Document segment:
———

Declan Gaule, MFG Group chief executive

MFG Group chief executive Declan Gaule (pictured) speaks to AM's Tom Seymour about the company's developments for 2020

What have been the key milestones for the business in the past 12 months?

It is no great surprise to state that the Brexit uncertainty of the past two years and the knock-on effect on consumer confidence made retailing cars in the UK extremely challenging for all concerned.

Therefore, retailers required even more ‘bang for their buck’ so we developed a bigger programme to help with the generation of incremental customer appointments over two days, with an additional 2.5 core selling days.

We have also seen a significant influx of younger, less experienced people enter the industry as sales executives and to that end, we have refined our programmes to dedicate a significant portion of our ‘day two’ to reinforcing and upskilling basic selling skills.

How has the business grown in the past two years?

The past three years have been the most challenging, yet most successful, in MFG’s 13-year history with a 22% and 50% year-on-year growth.

———

Apply what you read:
- 1) In the interview with the MFG Group chief executive, what does the company now devote a significant portion of its "day two" to?
- 2) Continue the interview with the MFG Group chief executive from its final sentence.

Items from a dataset
———

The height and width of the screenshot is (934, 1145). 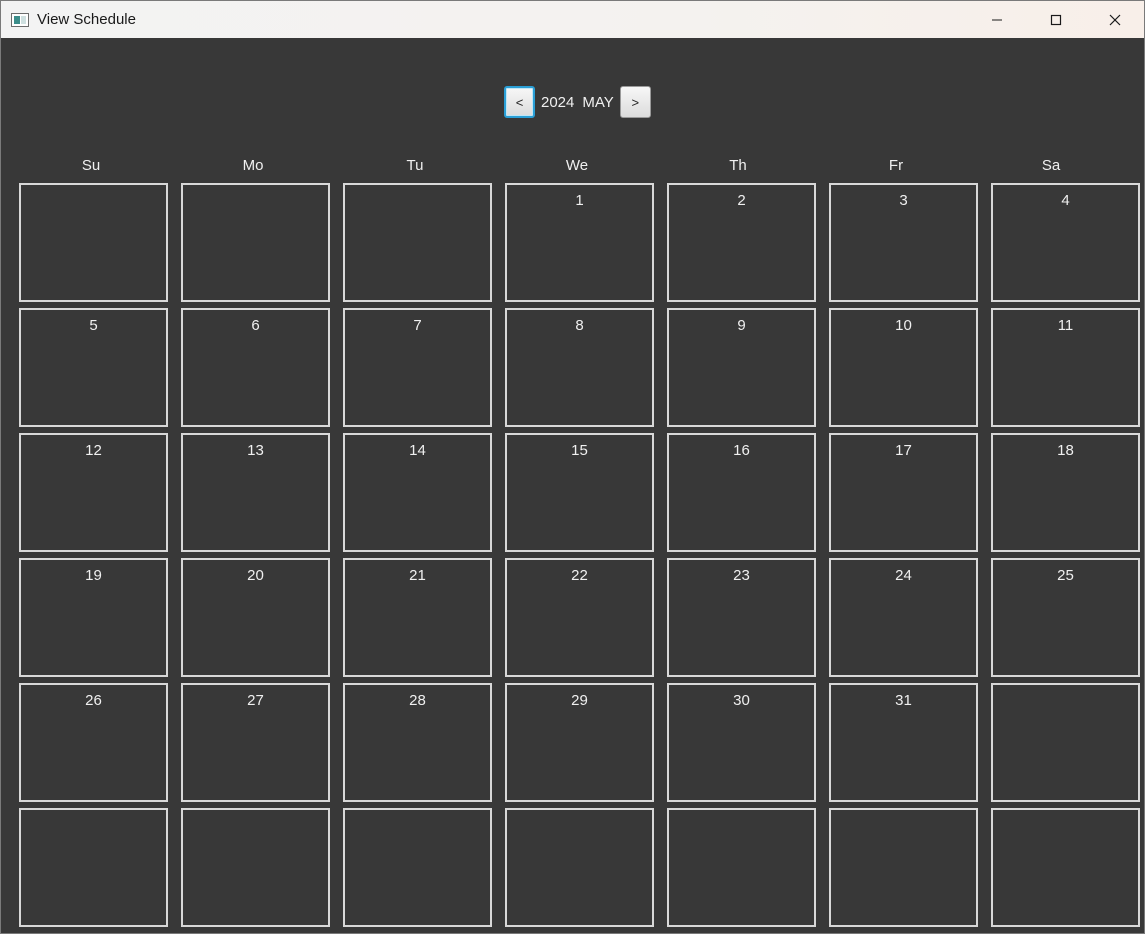 I want to click on day-number: 31, so click(x=904, y=700).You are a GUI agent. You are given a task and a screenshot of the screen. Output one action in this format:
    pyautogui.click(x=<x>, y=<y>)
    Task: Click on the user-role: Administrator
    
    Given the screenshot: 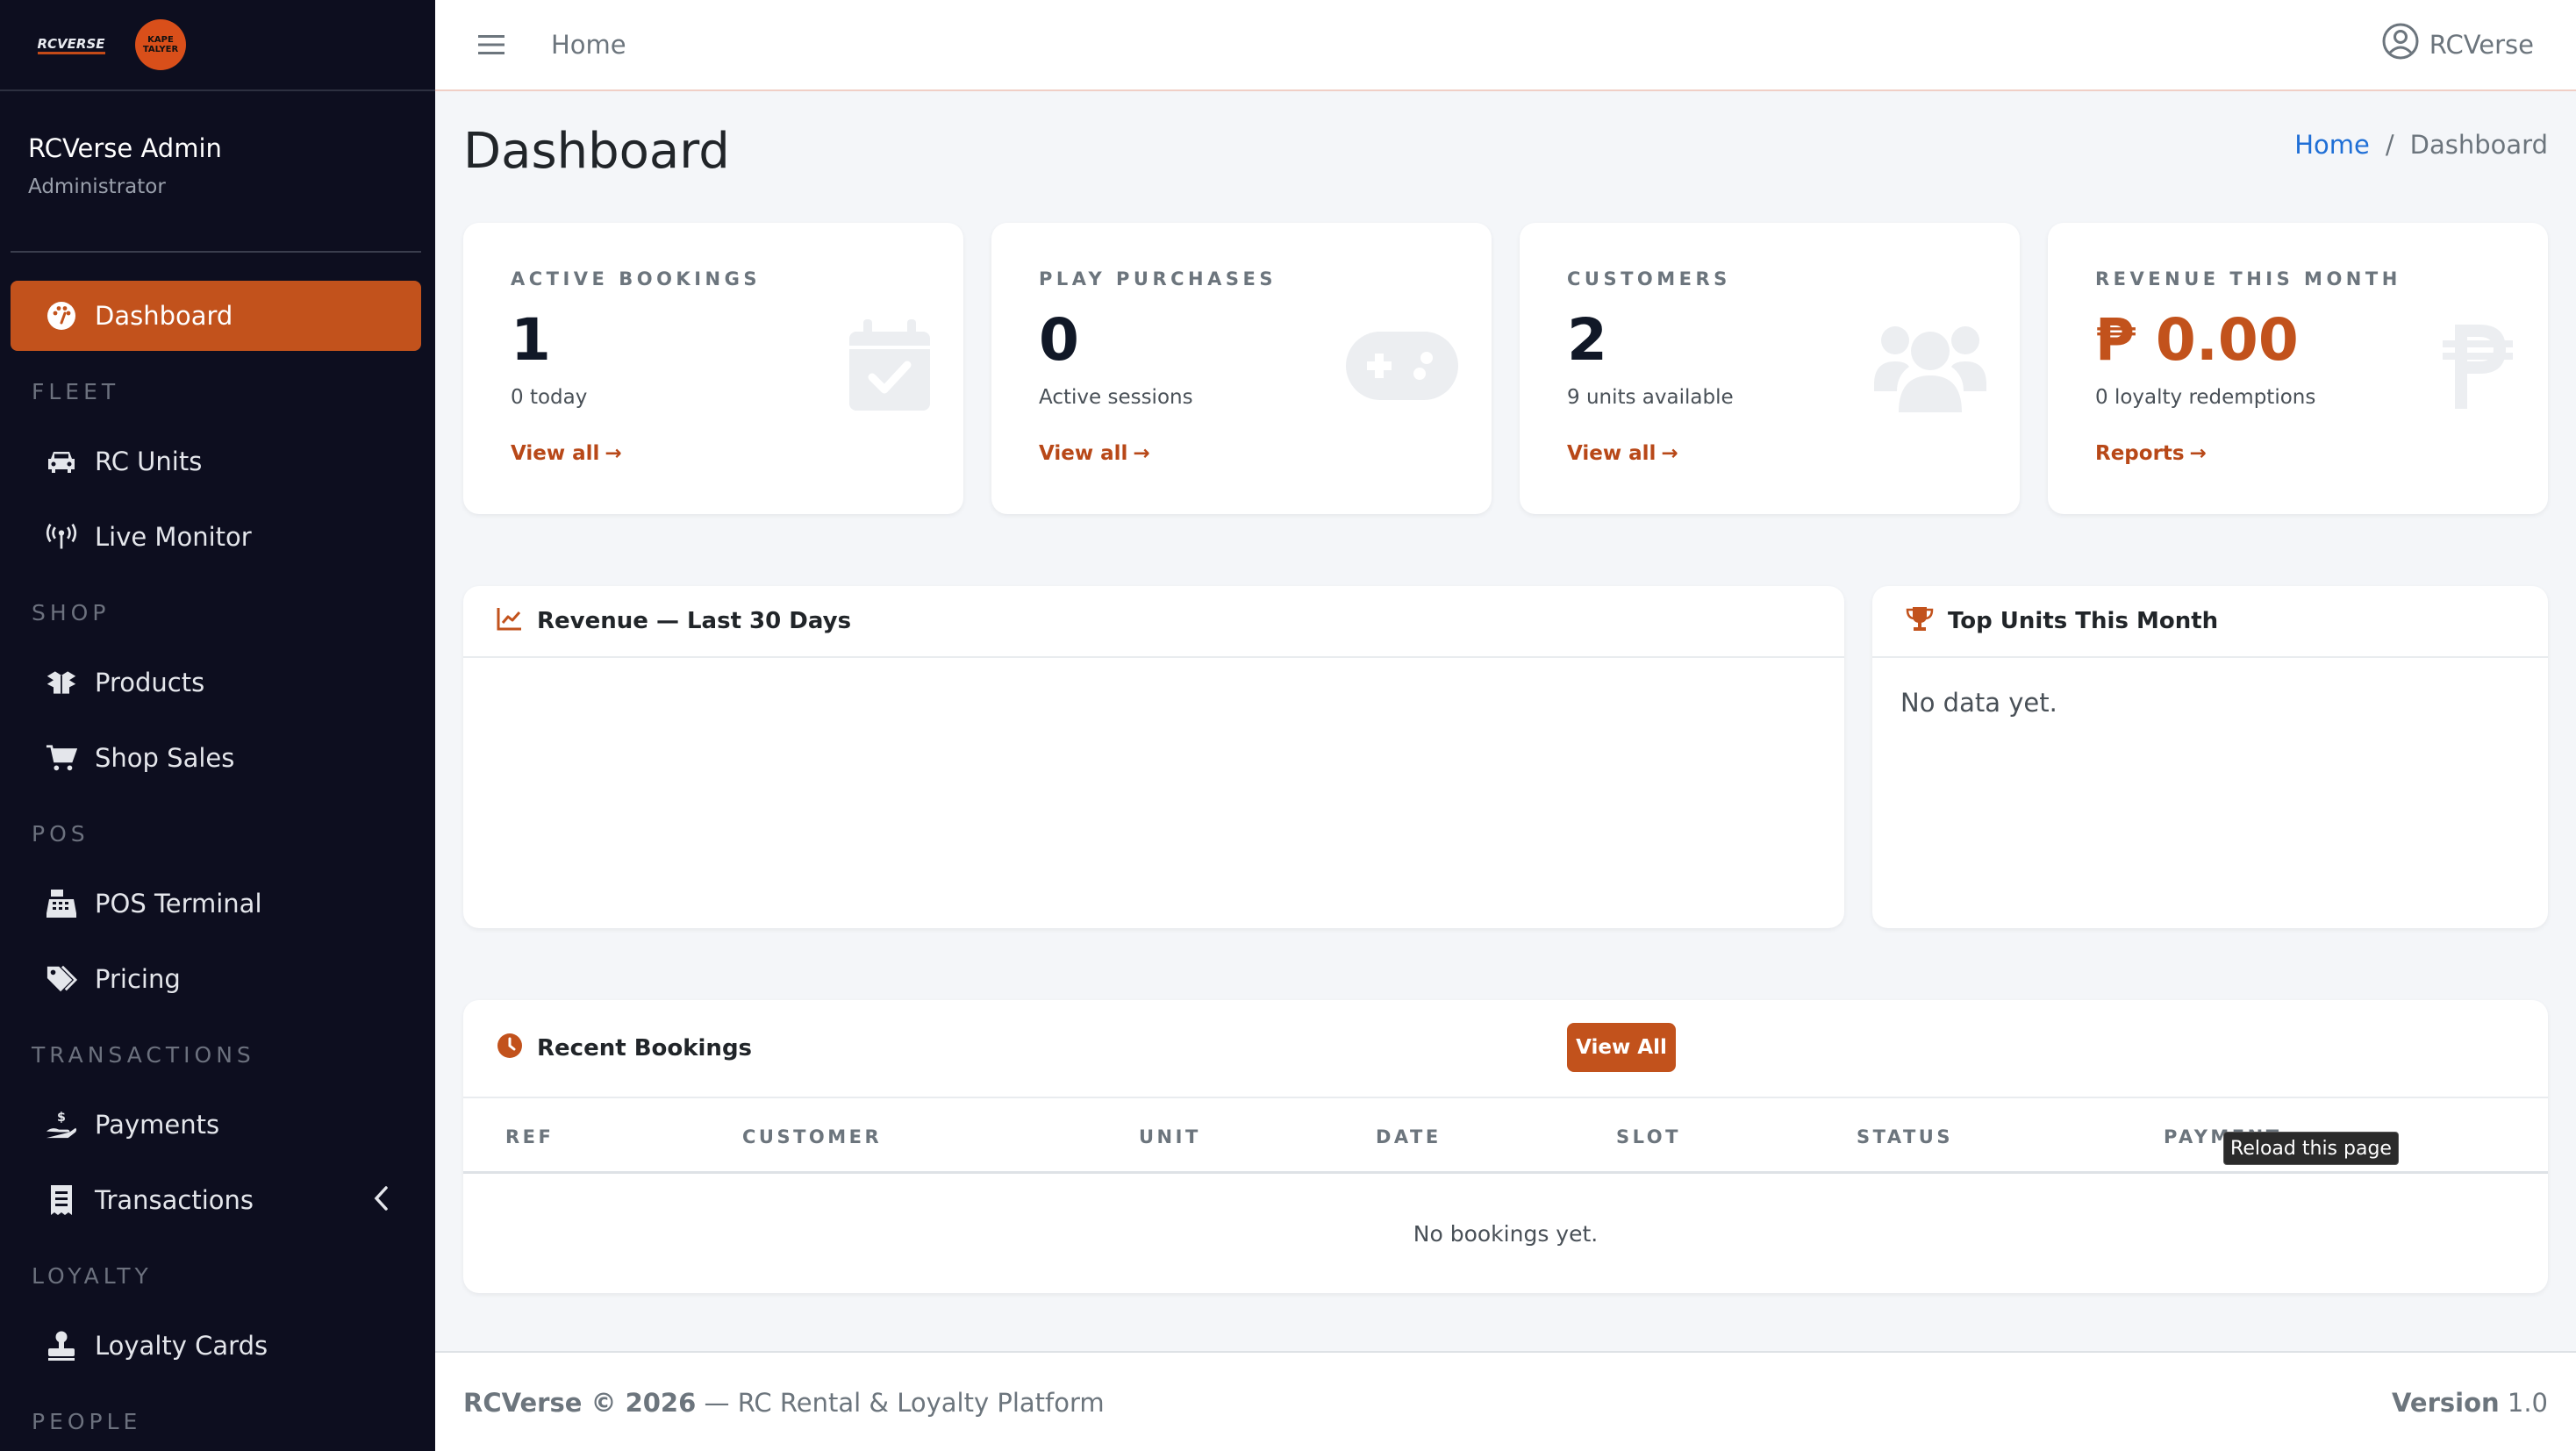 What is the action you would take?
    pyautogui.click(x=97, y=186)
    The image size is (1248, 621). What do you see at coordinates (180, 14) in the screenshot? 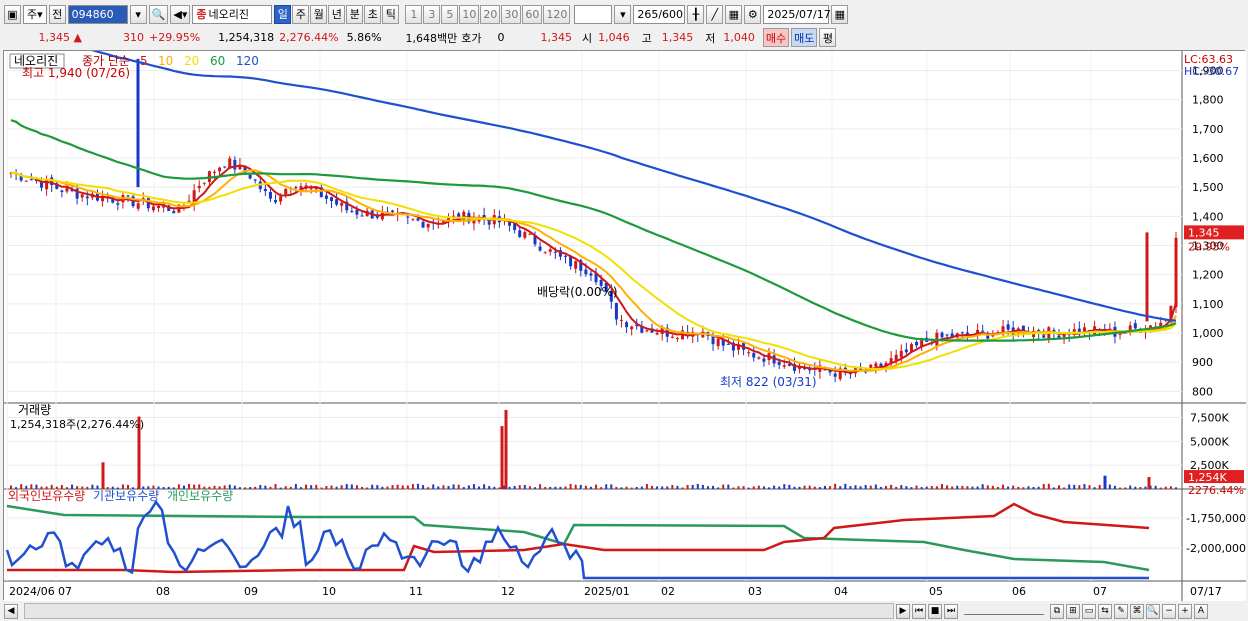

———

Answer set:
- 1) Reinforcing and upskilling basic selling skills.

- 2)
I attribute this down to our people, our products and our reach.

We have invested heavily in our people by ensuring we capture and retain the talent and experience of seasoned UK ex-retailers.

We have re-developed our core two day in-dealer programme and added the 4.5-day version.

We have also expanded internationally and work in more than 40 global territories.

What would be your first piece of advice for a dealership looking to boost sales in a quarter?

Planning is probably the most important thing.

Rather than trying to grapple for sales at the end of the month or quarter, the most successful start early as a  ‘fast start’ mechanism.

This enables MFG and the retailer/dealer group to plan all aspects of the sales generation programme including stock selection, personnel rotas, call to action messages and the like.

How have you seen pressure on quarterly targets change over the past 12 months as the UK market has come under increasing pressure on new car sales?

The past two years engendered by Brexit saw a flexing of targets in line with consumer spending and confidence.

However, the factories for all car manufacturers are aligned to their respective long-range plans and to that end, they will – and must – keep producing.

Therefore, the cars will keep coming and any form of ‘slack’ will need to be made up.

I think we will also start to see a third area of new car sales pressure from AFV sales which, at the moment, is the tip of the iceberg.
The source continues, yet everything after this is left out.